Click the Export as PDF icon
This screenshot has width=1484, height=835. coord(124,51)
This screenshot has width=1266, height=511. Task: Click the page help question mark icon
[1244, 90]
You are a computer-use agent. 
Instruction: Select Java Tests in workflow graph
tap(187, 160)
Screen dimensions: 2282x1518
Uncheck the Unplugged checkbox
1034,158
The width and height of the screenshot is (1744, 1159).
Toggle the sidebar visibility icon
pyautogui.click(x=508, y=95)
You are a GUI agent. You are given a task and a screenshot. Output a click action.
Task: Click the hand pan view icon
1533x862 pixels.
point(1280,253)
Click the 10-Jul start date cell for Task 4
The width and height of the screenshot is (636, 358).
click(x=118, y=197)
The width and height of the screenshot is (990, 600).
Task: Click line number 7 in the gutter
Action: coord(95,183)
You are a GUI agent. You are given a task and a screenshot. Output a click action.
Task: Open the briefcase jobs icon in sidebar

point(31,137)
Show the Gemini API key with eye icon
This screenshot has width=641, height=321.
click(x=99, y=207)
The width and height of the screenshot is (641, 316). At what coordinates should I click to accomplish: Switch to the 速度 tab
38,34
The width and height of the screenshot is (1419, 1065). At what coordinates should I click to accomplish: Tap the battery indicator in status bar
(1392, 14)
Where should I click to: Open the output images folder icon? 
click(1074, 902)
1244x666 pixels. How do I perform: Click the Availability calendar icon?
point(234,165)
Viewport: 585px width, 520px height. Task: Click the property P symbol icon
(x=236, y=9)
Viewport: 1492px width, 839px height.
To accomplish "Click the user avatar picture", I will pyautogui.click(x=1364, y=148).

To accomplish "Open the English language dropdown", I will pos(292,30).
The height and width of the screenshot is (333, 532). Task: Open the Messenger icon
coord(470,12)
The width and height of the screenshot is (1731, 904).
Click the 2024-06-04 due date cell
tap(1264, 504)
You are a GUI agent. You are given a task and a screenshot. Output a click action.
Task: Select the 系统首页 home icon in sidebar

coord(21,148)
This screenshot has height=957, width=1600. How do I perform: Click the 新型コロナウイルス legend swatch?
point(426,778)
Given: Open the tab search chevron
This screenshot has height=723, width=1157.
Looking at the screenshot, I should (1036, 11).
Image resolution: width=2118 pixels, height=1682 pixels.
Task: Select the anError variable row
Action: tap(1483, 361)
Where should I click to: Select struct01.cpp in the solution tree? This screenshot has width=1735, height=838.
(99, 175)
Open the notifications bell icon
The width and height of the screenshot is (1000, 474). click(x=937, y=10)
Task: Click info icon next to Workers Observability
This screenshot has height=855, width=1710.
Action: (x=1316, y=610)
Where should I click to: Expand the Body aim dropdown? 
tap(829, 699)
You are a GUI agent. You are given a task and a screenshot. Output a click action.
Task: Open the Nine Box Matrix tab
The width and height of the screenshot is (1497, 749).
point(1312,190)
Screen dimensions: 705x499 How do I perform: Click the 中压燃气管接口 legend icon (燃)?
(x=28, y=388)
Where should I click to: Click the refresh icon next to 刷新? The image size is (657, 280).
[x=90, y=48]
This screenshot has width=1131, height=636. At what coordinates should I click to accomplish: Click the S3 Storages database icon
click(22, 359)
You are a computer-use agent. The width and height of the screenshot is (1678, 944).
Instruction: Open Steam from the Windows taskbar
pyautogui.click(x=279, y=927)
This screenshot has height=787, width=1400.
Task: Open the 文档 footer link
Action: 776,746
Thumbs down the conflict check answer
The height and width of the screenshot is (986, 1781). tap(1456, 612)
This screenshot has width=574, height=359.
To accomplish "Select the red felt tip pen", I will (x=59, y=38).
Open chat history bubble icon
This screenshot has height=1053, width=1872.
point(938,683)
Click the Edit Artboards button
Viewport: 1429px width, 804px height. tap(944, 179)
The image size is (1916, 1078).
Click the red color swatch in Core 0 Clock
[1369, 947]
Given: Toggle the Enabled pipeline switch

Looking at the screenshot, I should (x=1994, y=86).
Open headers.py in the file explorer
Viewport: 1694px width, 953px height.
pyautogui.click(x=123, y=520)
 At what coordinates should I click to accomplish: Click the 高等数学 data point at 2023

**PROBLEM TO SOLVE**. Your job is to output all of the material exactly.

**THE COMPLETED TASK**.
Click the Export as PDF icon
This screenshot has width=1484, height=835. coord(124,51)
This screenshot has width=1266, height=511. Task: Click the page help question mark icon
[1244, 90]
You are a computer-use agent. 
Instruction: Select Java Tests in workflow graph
tap(187, 160)
Screen dimensions: 2282x1518
Uncheck the Unplugged checkbox
1034,158
The width and height of the screenshot is (1744, 1159).
Toggle the sidebar visibility icon
pyautogui.click(x=508, y=95)
You are a GUI agent. You are given a task and a screenshot. Output a click action.
Task: Click the hand pan view icon
1533x862 pixels.
point(1280,253)
Click the 10-Jul start date cell for Task 4
The width and height of the screenshot is (636, 358).
click(x=118, y=197)
The width and height of the screenshot is (990, 600).
Task: Click line number 7 in the gutter
Action: coord(95,183)
You are a GUI agent. You are given a task and a screenshot. Output a click action.
Task: Open the briefcase jobs icon in sidebar

point(31,137)
Show the Gemini API key with eye icon
This screenshot has width=641, height=321.
click(x=99, y=207)
The width and height of the screenshot is (641, 316). At what coordinates should I click to accomplish: Switch to the 速度 tab
38,34
The width and height of the screenshot is (1419, 1065). At what coordinates should I click to accomplish: Tap the battery indicator in status bar
(1392, 14)
Where should I click to: Open the output images folder icon? 
click(1074, 902)
1244x666 pixels. How do I perform: Click the Availability calendar icon?
point(234,165)
Viewport: 585px width, 520px height. Task: Click the property P symbol icon
(x=236, y=9)
Viewport: 1492px width, 839px height.
To accomplish "Click the user avatar picture", I will pyautogui.click(x=1364, y=148).

To accomplish "Open the English language dropdown", I will pos(292,30).
The height and width of the screenshot is (333, 532). Task: Open the Messenger icon
coord(470,12)
The width and height of the screenshot is (1731, 904).
Click the 2024-06-04 due date cell
tap(1264, 504)
You are a GUI agent. You are given a task and a screenshot. Output a click action.
Task: Select the 系统首页 home icon in sidebar

coord(21,148)
This screenshot has height=957, width=1600. How do I perform: Click the 新型コロナウイルス legend swatch?
point(426,778)
Given: Open the tab search chevron
This screenshot has height=723, width=1157.
Looking at the screenshot, I should (1036, 11).
Image resolution: width=2118 pixels, height=1682 pixels.
Task: Select the anError variable row
Action: tap(1483, 361)
Where should I click to: Select struct01.cpp in the solution tree? This screenshot has width=1735, height=838.
(99, 175)
Open the notifications bell icon
The width and height of the screenshot is (1000, 474). click(x=937, y=10)
Task: Click info icon next to Workers Observability
This screenshot has height=855, width=1710.
Action: (x=1316, y=610)
Where should I click to: Expand the Body aim dropdown? 
tap(829, 699)
You are a GUI agent. You are given a task and a screenshot. Output a click action.
Task: Open the Nine Box Matrix tab
The width and height of the screenshot is (1497, 749).
point(1312,190)
Screen dimensions: 705x499 How do I perform: Click the 中压燃气管接口 legend icon (燃)?
(x=28, y=388)
Where should I click to: Click the refresh icon next to 刷新? The image size is (657, 280).
[x=90, y=48]
This screenshot has width=1131, height=636. At what coordinates should I click to accomplish: Click the S3 Storages database icon
click(22, 359)
You are a computer-use agent. The width and height of the screenshot is (1678, 944).
Instruction: Open Steam from the Windows taskbar
pyautogui.click(x=279, y=927)
This screenshot has height=787, width=1400.
Task: Open the 文档 footer link
Action: 776,746
Thumbs down the conflict check answer
The height and width of the screenshot is (986, 1781). tap(1456, 612)
This screenshot has width=574, height=359.
To accomplish "Select the red felt tip pen", I will (x=59, y=38).
Open chat history bubble icon
This screenshot has height=1053, width=1872.
point(938,683)
Click the Edit Artboards button
Viewport: 1429px width, 804px height. tap(944, 179)
The image size is (1916, 1078).
Click the red color swatch in Core 0 Clock
[1369, 947]
Given: Toggle the Enabled pipeline switch

Looking at the screenshot, I should (x=1994, y=86).
Open headers.py in the file explorer
Viewport: 1694px width, 953px height.
pyautogui.click(x=123, y=520)
 At what coordinates should I click to accomplish: Click the 高等数学 data point at 2023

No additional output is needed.